§ **Exercise materials**:
--------------------------------------------------
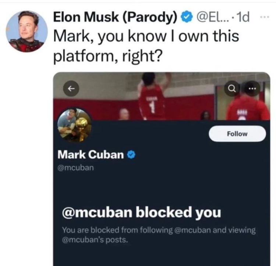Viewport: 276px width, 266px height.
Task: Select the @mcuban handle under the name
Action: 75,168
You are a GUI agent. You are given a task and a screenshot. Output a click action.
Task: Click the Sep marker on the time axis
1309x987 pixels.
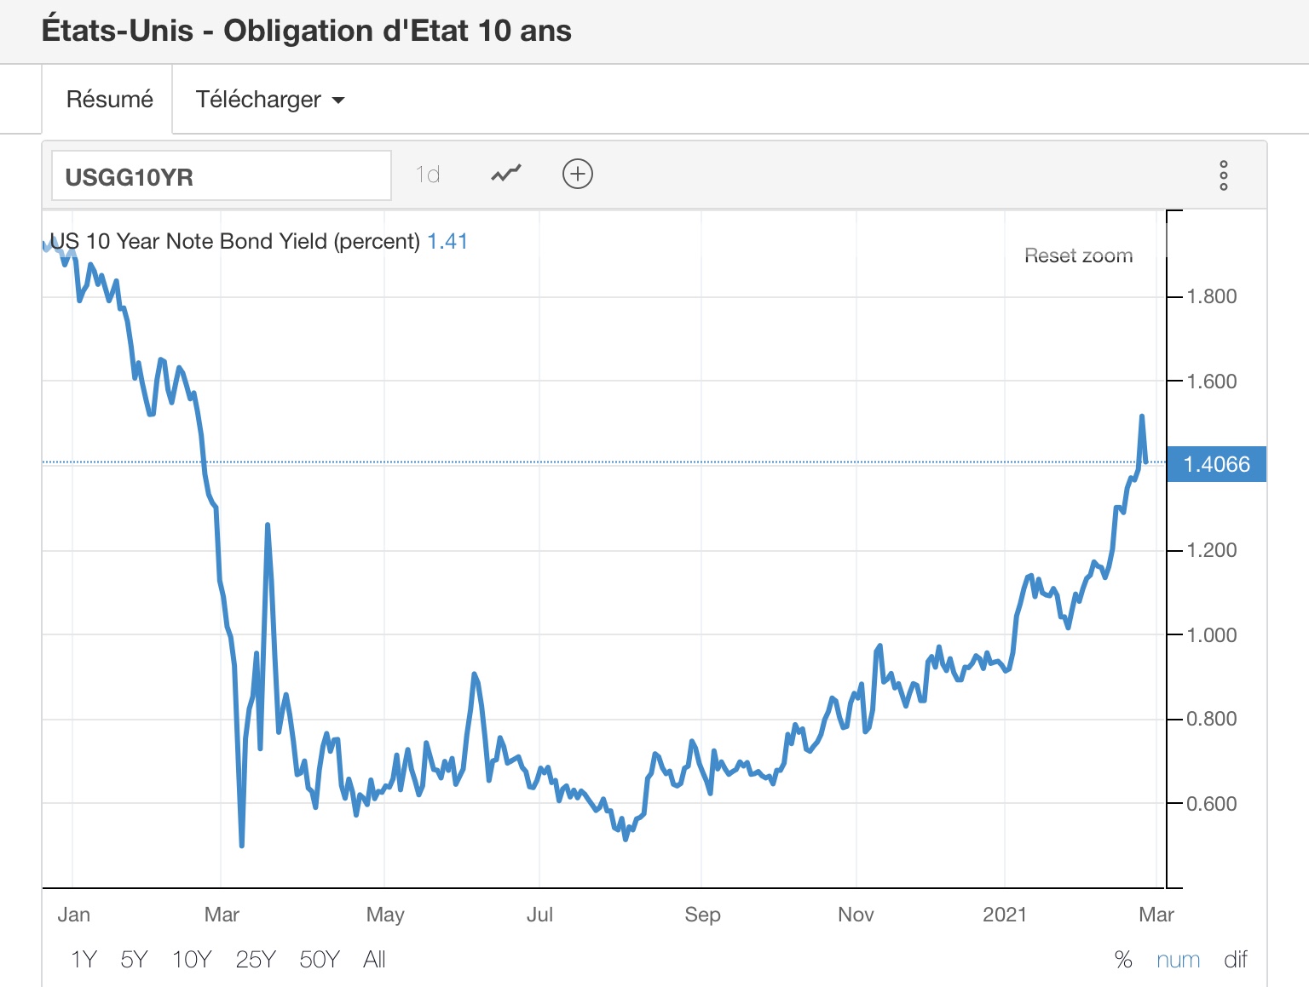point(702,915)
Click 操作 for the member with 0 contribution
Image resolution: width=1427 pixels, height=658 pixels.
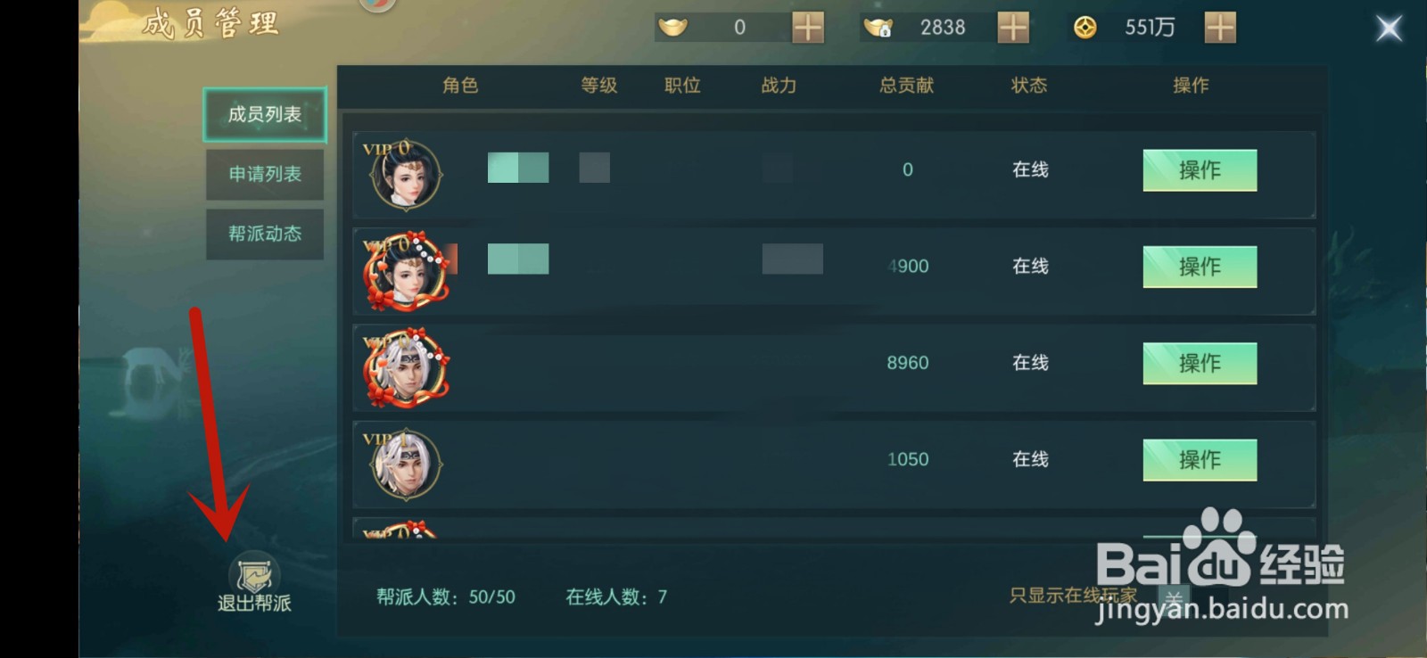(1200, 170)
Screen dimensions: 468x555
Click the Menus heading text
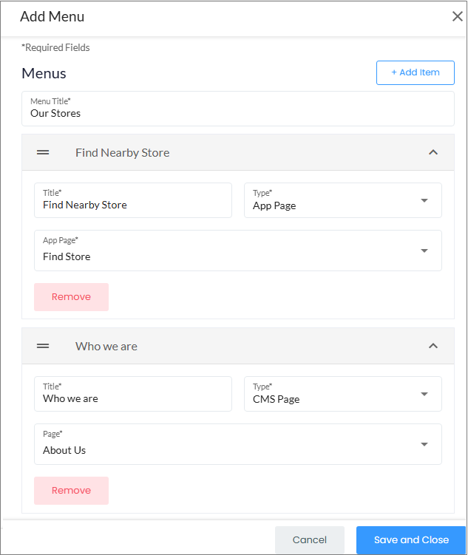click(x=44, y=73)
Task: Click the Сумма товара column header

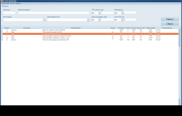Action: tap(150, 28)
--------------------------------------------------
The lines wanted run from the one with "Click the Menus heading text" through the final line of the data; repeat them word for word and skip every picture.

Click the Menus heading text
click(x=44, y=73)
Task: Click the Сумма товара column header

Action: tap(150, 28)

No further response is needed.